Depuis le début du mois de novembre, PSA commercialise en Turquie deux nouveaux modèles, la Peugeot 301 et la Citroën C-Elysée, destinés à lui ouvrir les portes des marchés émergents. Le constructeur automobile français espère ainsi rattraper son retard à l'international, où il ne réalise que 39% de ses ventes contre 50% pour Renault. C'est d'autant plus important que les marchés s'effondrent en Europe de l'Ouest, ce qui le place dans une situation difficile, et qu'il prévoit de fermer une usine en France à Aulnay-sous-Bois.
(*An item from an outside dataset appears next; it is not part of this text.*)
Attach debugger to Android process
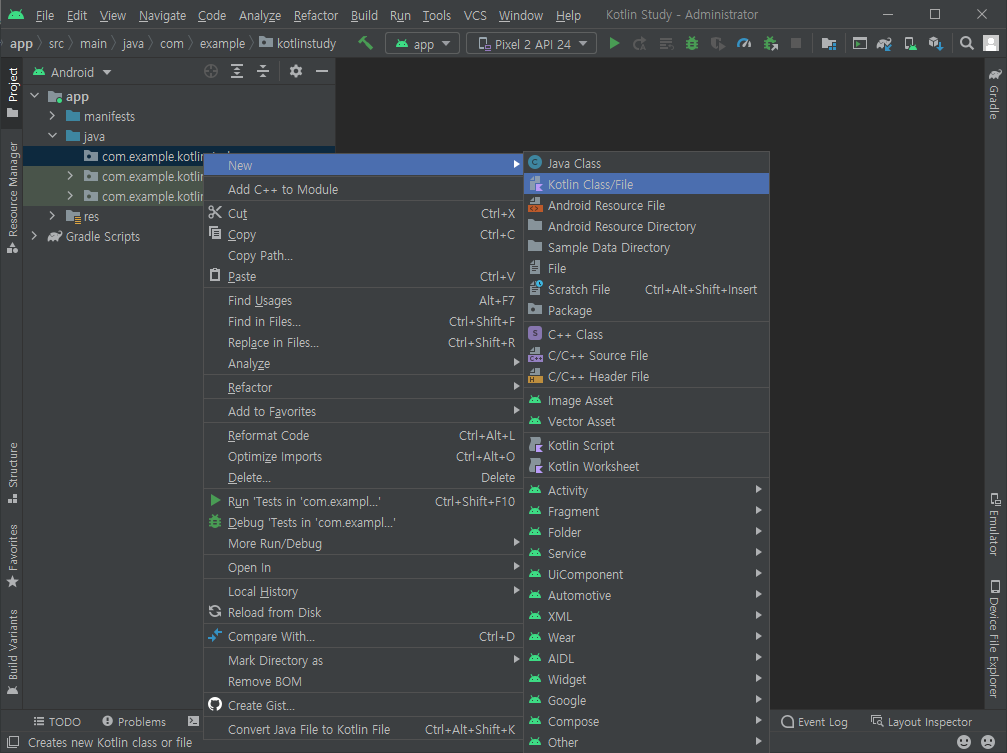The height and width of the screenshot is (753, 1007). pyautogui.click(x=769, y=43)
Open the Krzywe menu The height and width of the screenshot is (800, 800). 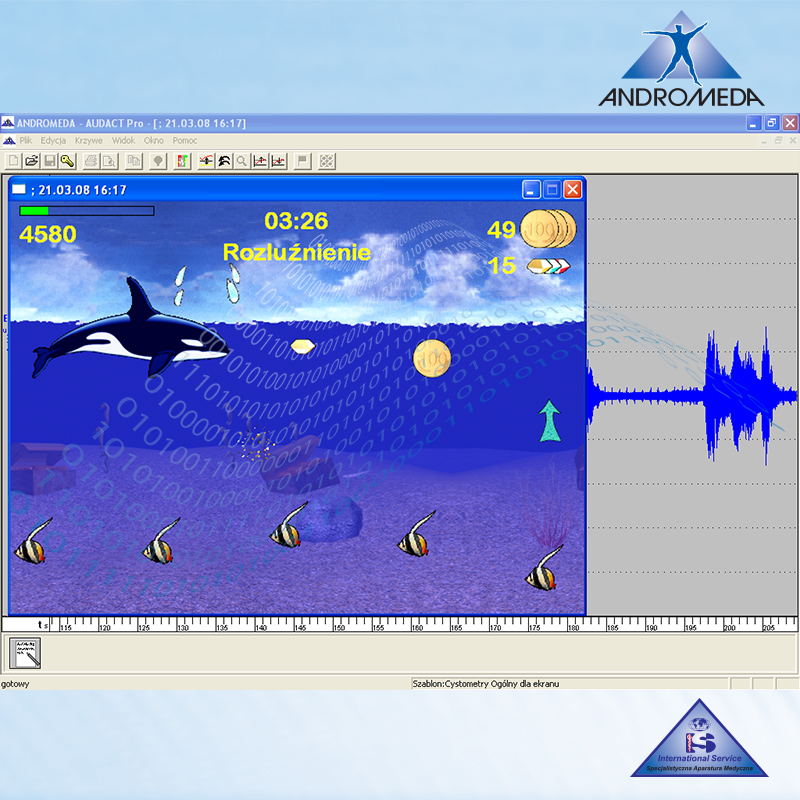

« La 301 est un des fers de lance de l'internationalisation » de la marque Peugeot, a assuré son directeur Maxime Picat, devant des journalistes spécialement conviés en Turquie. Le premier modèle de cette berline "compacte' sera proposé à 10 000 euros et sera commercialisé, après la Turquie, en Afrique, en Europe de l’Est, en Russie, et Amérique latine, dans les DOM et au Moyen-Orient. Pour l’heure, la marque n’a pas prévu de vendre la 301 en Europe de l’ouest. « Mais, si les clients la veulent, on la leur vendra », a souligné Maxime Picat. Peugeot pourrait ainsi suivre la même voie que Renault et sa marque Dacia : au départ, celle-ci était réservée aux marchés émergents mais elle a rapidement été commercialisée en France avec succès. La C-Elysée, conçue sur la même base que la 301 (elle-même conçue à partir de la 208), démarrera à 13 700 euros.

Les deux modèles sont produits en Espagne, à Vigo, mais à terme leur fabrication sera partagée à 50/50 entre l’Espagne et la Chine, a précisé PSA. C’est ce qui explique en partie leur faible coût. « Un bon 30% » des composants viennent de France, a cependant souligné M. Passignani, le responsable du projet.
PSA espère atteindre 300 000 ventes en 2014 sur ces deux voitures (environ 150 000 pour chaque modèle). Mais la concurrence sur ce segment s'annonce rude avec des acteurs déjà bien imlpantés comme le sud-coréen Hyundai, l'américain Chevrolet, Renault (Dacia) ou encore Volkswagen.